14th March 2013 - tides of sun and moon

I always feel a bit odd about putting my copyright on a photo like this. I DID take the photograph this morning so in that sense it’s mine. I did not, though, make this carved stone, nor did I write the words carved on it. I’m not sure who carved it but I know the words are lines from a poem written by someone called Caroline Carver, who, in my very un-artistic world has never crossed my radar before. I now know, through the wonders of the G-word, that she won the National Poetry Prize in 1998 and has a certain amount in common with yours truly in as much as she lives in Cornwall with her husband, dog and four hens, although the similarities end there as I am no artist as I’m sure is completely apparent to everyone who reads this.

Poetry is something I’ve always considered really inaccessible other than poetry of the Pam Ayres type but my opinions have changed recently since it has become something of a tradition in the Mingay household to spend the early-ish part of Saturday morning in bed with the Reverend. We have held this tradition since long before we shared the morning with a vicar. In fact, we used to share our bed on Saturday morning with John Peel most weeks! Oh, sorry, the Rev. Richard Coles – he’s the presenter of Radio 4’s Saturday Live. He often has a poet in the studio writing poems about the topics covered on the show. I am always thrilled by the poems and amazed at the apparent ease the poets display in thinking up pithy, witty, ditties about the subjects. They frequently make me smile and always gain admiration. Actually, thinking about it, I’ve not heard a poet on the show for ages now so perhaps they are not on it any more…

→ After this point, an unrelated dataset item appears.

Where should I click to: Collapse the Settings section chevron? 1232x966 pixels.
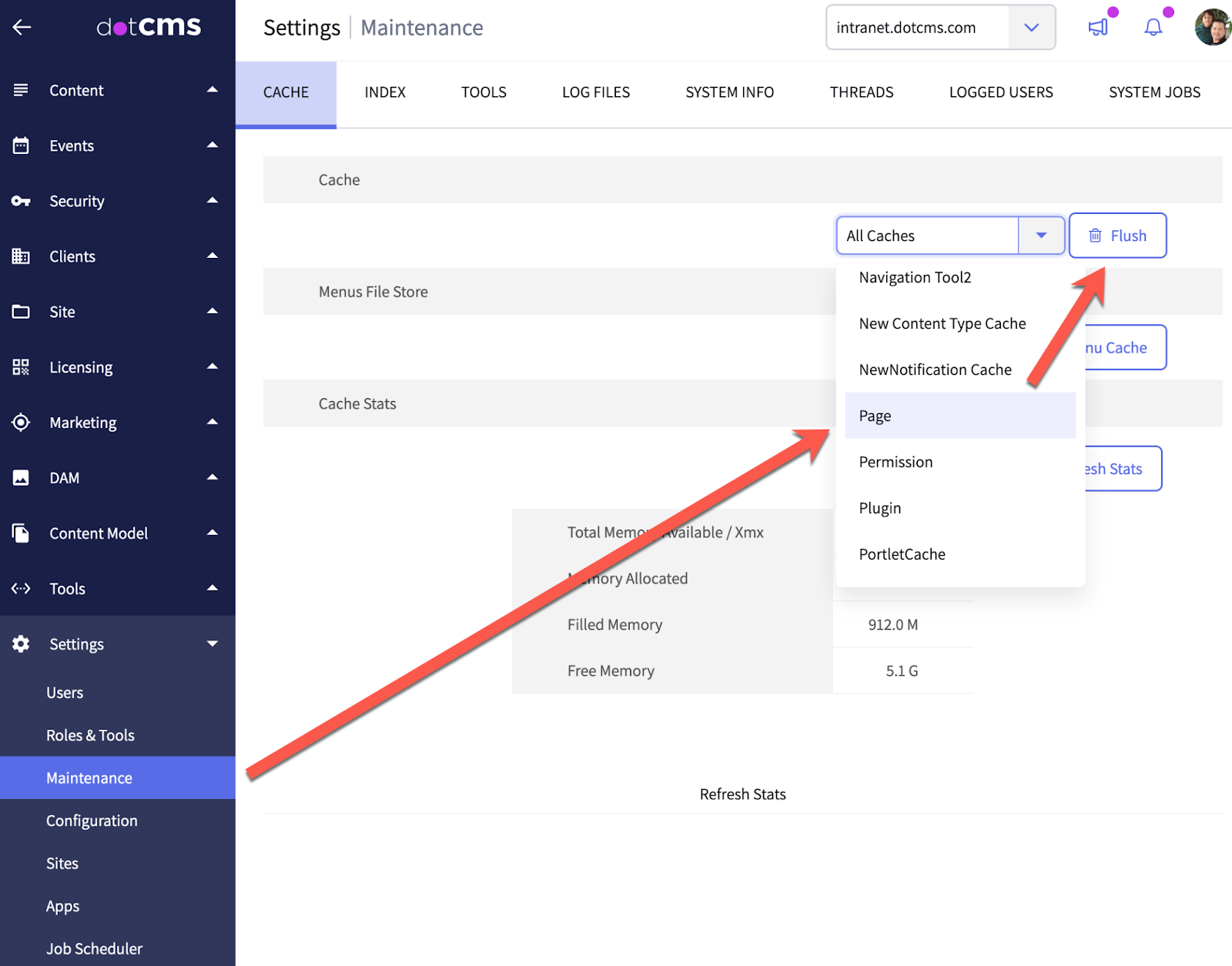click(213, 644)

Anyway, they did something for my world in as much as I even did the G-word on several of them to find out whether you could buy their works and came to a very unsatisfactory conclusion that even though the programme makes their poems accessible to the likes of a philistine like me, they are still hard to access any other way.

In any event, my opinion of the art-form has undergone a transformation and so when I saw this for the first time this morning I liked it so much I photographed it. Anyone who has seen this "in the flesh" will know I cut off the bottom of the stone which credits some old duffer (no wordsmith - a foot-in-the-mouth-smith) with opening the building - a fact that not all UoP students feel proud of believe me. Sadly I have not found the whole poem online anywhere and it may even be a special commission, which I see from her website is something she does. So, my thirst for this particular bit of knowledge comes to an end with these lines.

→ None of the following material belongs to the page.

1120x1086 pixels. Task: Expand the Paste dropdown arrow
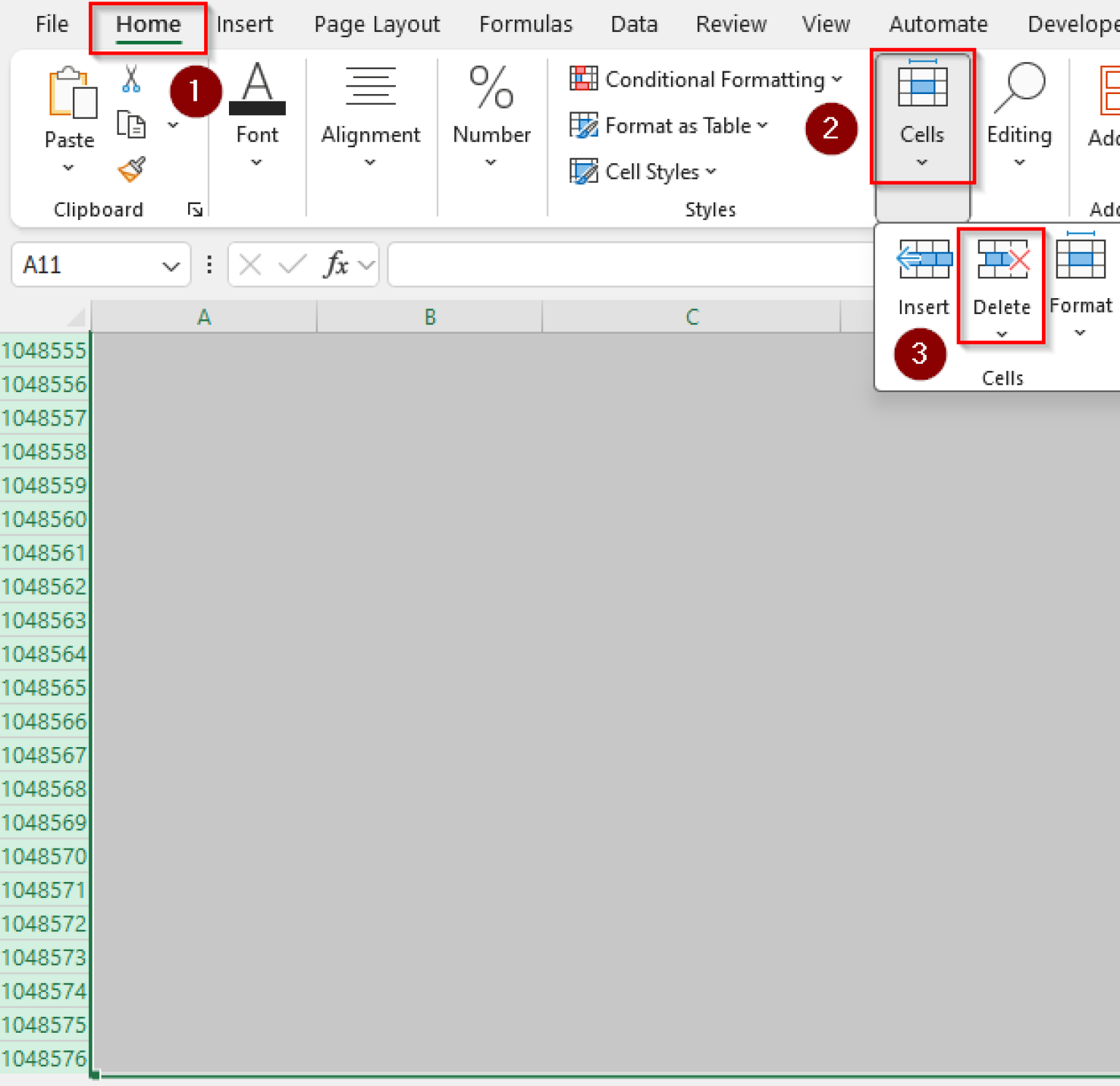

I’ve decided it’s admiration for wordsmiths in any form that’s driving me towards poetry in recent times. I’ve not been anywhere near them (other than seeing Pam Ayres at the Du Maurier Festival in Fowey a few years back) since I ran in the opposite direction kicking and screaming in my school days. The wordsmiths can be poets, songwriters, novellists or writers of non-fiction prose. I don’t care as long as they are GOOD at it. Maybe I’ll have a theme of my favourite wordsmiths when I hit a lean patch in this blog. Now there’s an idea…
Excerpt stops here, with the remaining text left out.